Andries-Jan de Boer, financieel adviseur bij 3D Agro Advies
“Samen met de melkveehouder beoordeel ik hoe het bedrijf draait en kijk ik welke stappen genomen kunnen worden om het financieel resultaat te verbeteren. Dit doen we zowel strategisch, als wat bedrijfsvoering betreft. Hierbij speelt het koesaldo een grote rol. Voor een goed saldo per koe zijn een aantal zaken nodig: een hoge productie met goede gehalten, een voerinput die daarmee in balans is en kosten voor onder andere diergezondheid en fokkerij die binnen de perken blijven. Hierbij is het zaak te zoeken naar de juiste balans. Zo zijn te hoge voerkosten niet goed, maar te lage zeker ook niet: als je een stuk aan melk en gehalten mist, heb je een lager koesaldo. Daarnaast moet je bedenken wat bij jezelf past, als ondernemer: ben je een ondernemer van low input en low output, of high input en high output? Het mooiste is natuurlijk een systeem van relatieve low input en high output, dan verdien je het meest.”
‘Wil je op termijn een goed koesaldo, dan moet je vandaag de juiste fokkeuzes maken’

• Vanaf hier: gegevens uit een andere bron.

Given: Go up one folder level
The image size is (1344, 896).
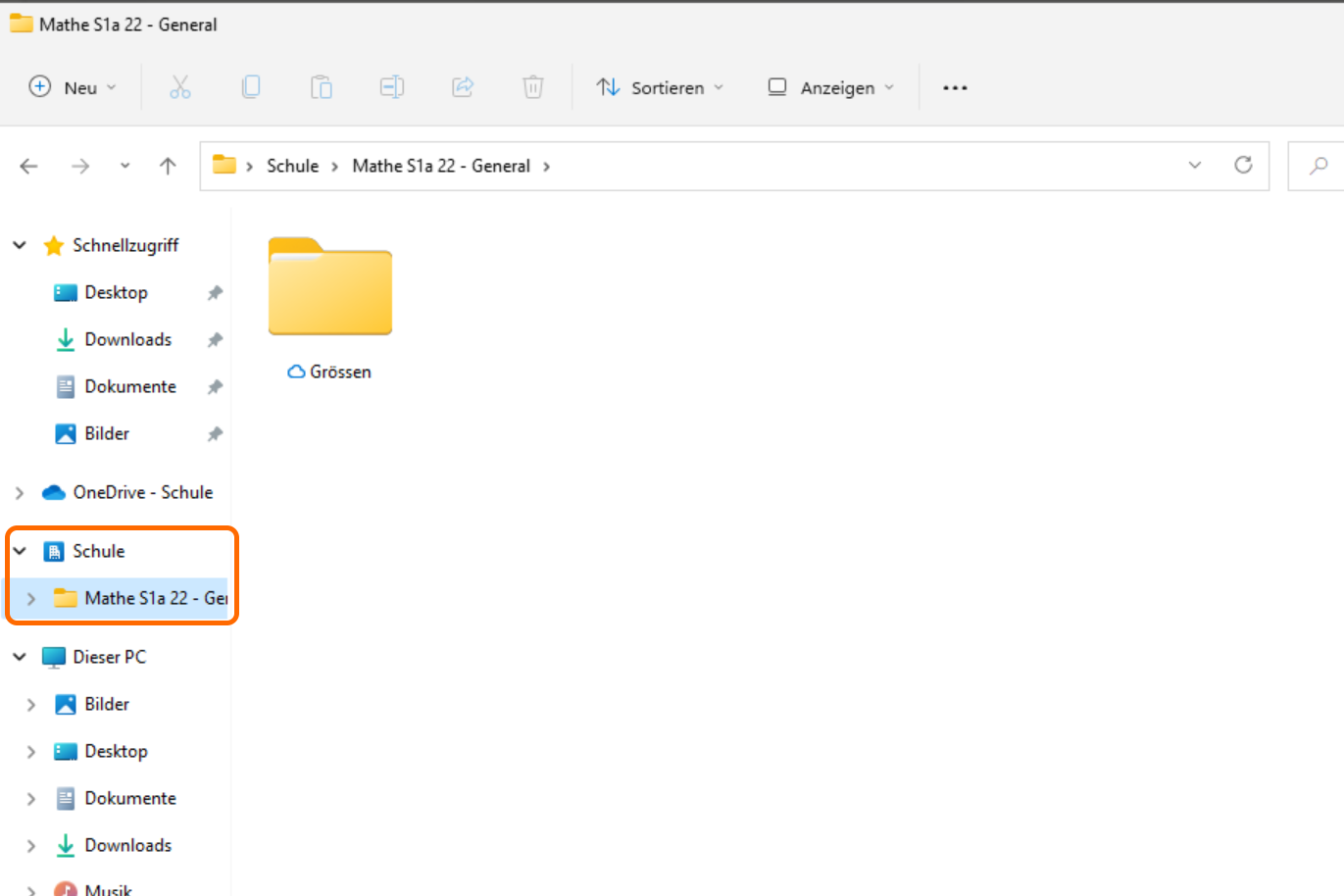Looking at the screenshot, I should click(x=168, y=166).
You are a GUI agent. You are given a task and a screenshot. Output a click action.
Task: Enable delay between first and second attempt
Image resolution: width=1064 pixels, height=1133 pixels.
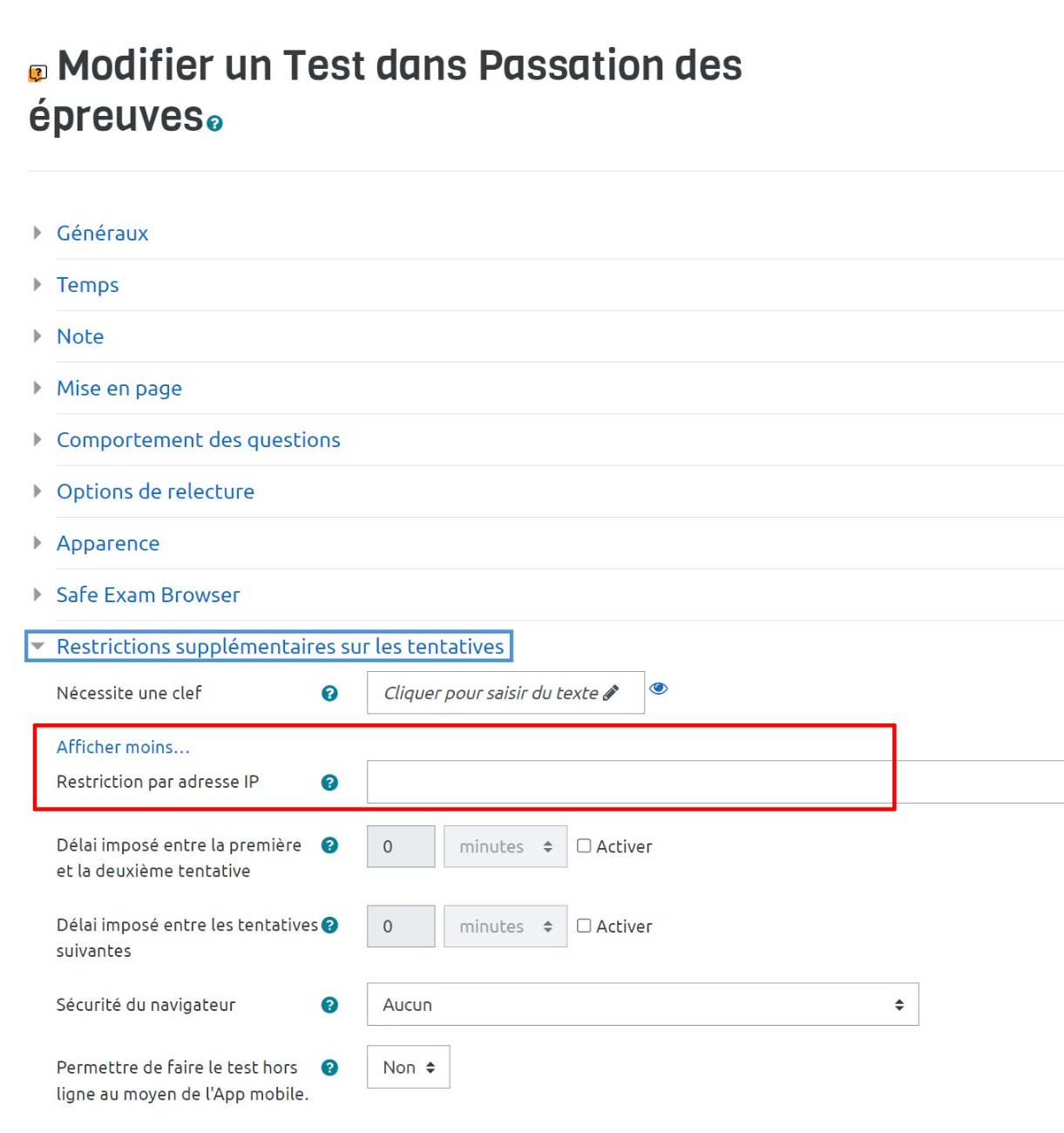584,846
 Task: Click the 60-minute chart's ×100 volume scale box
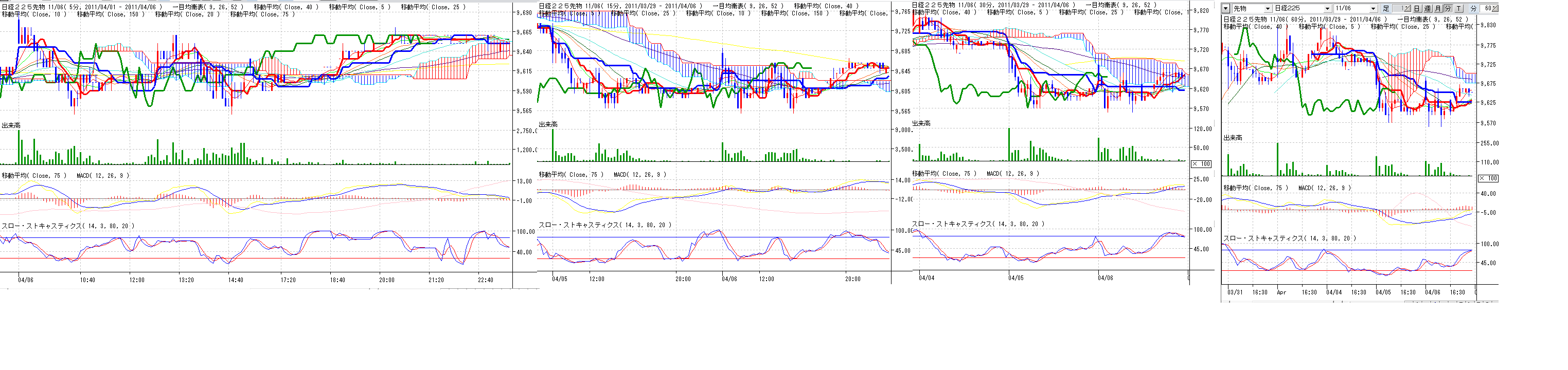pyautogui.click(x=1488, y=178)
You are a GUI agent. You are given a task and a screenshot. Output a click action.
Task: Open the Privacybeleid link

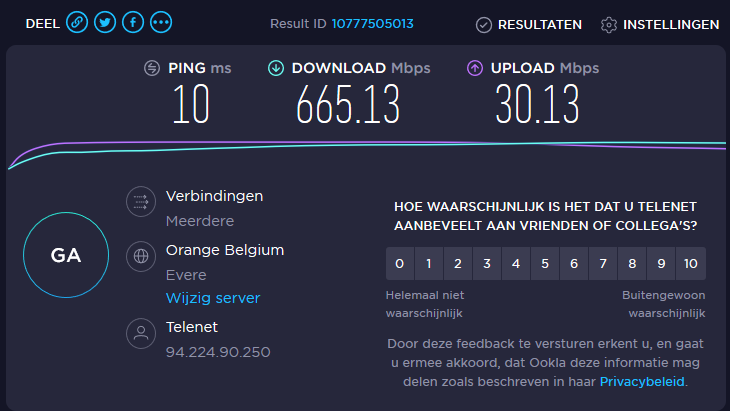[x=643, y=381]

“Het is zoeken naar de juiste stappen in je bedrijf om dit goed voor elkaar te krijgen. Let op de kwaliteit en benutting van je eigen ruwvoer, zorg ervoor dat je ruwvoer goed uitgebalanceerd is en stuur bij waar nodig. Werk gestructureerd – koeien houden van structuur – en zorg voor een stressvrije en gezonde veestapel. Vergeet ook de fokkerij niet: wil je op termijn een goed koesaldo, dan moet je vandaag de juiste fokkeuzes maken. Doe hierin geen concessies, want een koe die genetisch stukjes mist, maakt het je over een paar jaar lastig. Tot slot: wees je bewust van getallen. Getallen uit je praktische bedrijfsvoering – de KPI’s – van productie, vruchtbaarheid, veevervanging, gezondheid, voerverbruik en fokkerij. Denk bijvoorbeeld in euro’s per koe: wat stop ik er op jaarbasis in en wat haal ik eruit? Als de getallen goed zijn, draait je bedrijf ook goed. Dus breng ze in beeld, bespreek ze maandelijks, beoordeel ze en stuur eventueel je management bij. Dat is de crux om tot een optimaal resultaat te komen.”
Maarten Burgmans, melkveehouder en akkerbouwer
“De afgelopen jaren zijn we flink gegroeid met ons melkvee en hebben we veel werk geautomatiseerd, van voeren tot melken. Voor ons zit de uitdaging ‘m de komende jaren in optimalisatie. Voor het optimaliseren van je melkproductie en het verhogen van het saldo, moet de balans binnen je bedrijf goed zijn. Dit gaat hand in hand met zaken als arbeid, voerefficiëntie en diergezondheid. Die balans is voor iedere ondernemer anders: dat ligt aan de wensen van de persoon, aan de huisvesting, aan het voer, aan de koeien… Zo wil de ene ondernemer een hogere melkproductie, terwijl het voor mij het belangrijkst is dat het werk in de stal probleemloos loopt, omdat we ook akkerbouw doen. Natuurlijk wil ik ook een hogere melkproductie, maar dat mag niet ten koste gaan van arbeid of diergezondheid.”